Sommes-nous prêts pour la fin du travail humain ?
La fin du travail humain
Il y a des questions taboues. Des angles morts de notre pensée collective. Celle de la fin réelle, proche et massive du travail humain en fait partie. Pourquoi ? Pourquoi un tel aveuglement ? Peut-être parce qu’admettre cette réalité nous obligerait à repenser si profondément nos sociétés que notre cerveau reptilien préfère appuyer sur « ignorer ».
On nous berce encore avec l'idée que l'IA ne pourra pas remplacer vraiment l'humain, sa cognition complexe, sa dextérité fine, son empathie… L'IA générale, la superintelligence ? Des fantasmes de geeks nourris à la science-fiction. Vraiment ?

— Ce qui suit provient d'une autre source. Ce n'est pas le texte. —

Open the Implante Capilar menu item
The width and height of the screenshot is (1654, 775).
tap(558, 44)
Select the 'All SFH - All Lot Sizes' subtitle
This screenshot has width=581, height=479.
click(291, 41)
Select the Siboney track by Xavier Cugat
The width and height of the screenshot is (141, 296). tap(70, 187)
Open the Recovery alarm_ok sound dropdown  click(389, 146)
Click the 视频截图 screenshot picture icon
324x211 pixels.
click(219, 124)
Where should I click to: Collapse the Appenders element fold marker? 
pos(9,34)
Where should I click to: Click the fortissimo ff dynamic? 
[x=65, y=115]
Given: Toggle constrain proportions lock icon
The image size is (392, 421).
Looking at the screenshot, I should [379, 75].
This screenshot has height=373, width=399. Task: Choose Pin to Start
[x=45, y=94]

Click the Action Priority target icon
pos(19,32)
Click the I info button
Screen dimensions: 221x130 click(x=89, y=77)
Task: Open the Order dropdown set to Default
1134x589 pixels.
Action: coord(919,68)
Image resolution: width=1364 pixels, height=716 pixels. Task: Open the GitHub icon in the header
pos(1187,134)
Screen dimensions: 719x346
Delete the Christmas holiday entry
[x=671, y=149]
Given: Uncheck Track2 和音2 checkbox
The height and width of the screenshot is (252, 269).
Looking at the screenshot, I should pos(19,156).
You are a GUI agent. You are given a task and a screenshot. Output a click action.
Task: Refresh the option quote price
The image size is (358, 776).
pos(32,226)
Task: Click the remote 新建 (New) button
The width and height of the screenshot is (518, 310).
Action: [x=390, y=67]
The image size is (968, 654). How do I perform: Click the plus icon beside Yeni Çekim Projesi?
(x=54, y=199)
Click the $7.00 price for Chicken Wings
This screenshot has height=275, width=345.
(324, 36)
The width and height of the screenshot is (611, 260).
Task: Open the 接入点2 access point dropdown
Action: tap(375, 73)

Pourtant, les faits sont têtus. Chaque semaine apporte son lot de stupéfactions. Sans même entrer dans les débats philosophiques sur la conscience artificielle, les capacités brutes des IA progressent à une vitesse vertigineuse. Le "QI" mesurable explose. La dextérité robotique, dopée par cette intelligence, suit. Demain, ou plutôt après-demain matin, nous pourrons louer des capacités cognitives et physiques à des coûts 5x, puis 100 fois inférieurs au travailleur humain le plus qualifié. Imaginez : une intelligence de niveau doctorat, la précision d'un chirurgien virtuose, l'empathie infatigable d'un aide-soignant dévoué – le tout accessible à la demande, pour une fraction du prix. Une douce utopie ? Regardez ce qui se passe déjà dans le développement logiciel, comme le souligne Satya Nadella lui-même : l'IA comme partenaire de codage n'est que le début.
Alors, osons l'impensable.
Tentons de dessiner les contours de cette ère post-travail qui pointe son nez. Quelles options s'offrent à nous pour éviter l'effondrement ? Car si le scénario Skynet – le soulèvement violent des machines – relève peut-être du fantasme hollywoodien, celui d'un remplacement progressif, insidieux, l'est beaucoup moins.
Un papier récent, titré "Progressive Disempowerment", met précisément le doigt sur ce risque systémique. Il décrit comment les avancées incrémentales de l'IA, sans plan concerté ni hostilité affichée, érodent notre influence sur les trois piliers de notre civilisation : l'économie, la culture, et l'État. L'IA ne prend pas le pouvoir par la force, elle le gagne par l'efficacité. Elle s'impose par :
La pression compétitive : Les entreprises, puis les États, qui n'adoptent pas l'IA se font distancer.
Son auto-accélération : Sa scalabilité quasi infinie et sa capacité d'apprentissage continu la rendent exponentiellement plus performante.
Le désalignement insidieux : Elle optimise les systèmes (économiques, culturels) selon leurs propres logiques internes, qui peuvent diverger de plus en plus des besoins et valeurs humaines.
L'exploitation des lacunes : Elle profite des vides réglementaires et de la lenteur de nos institutions.
Le désinvestissement anticipé : Pourquoi former des humains pour des tâches qui seront bientôt automatisées ?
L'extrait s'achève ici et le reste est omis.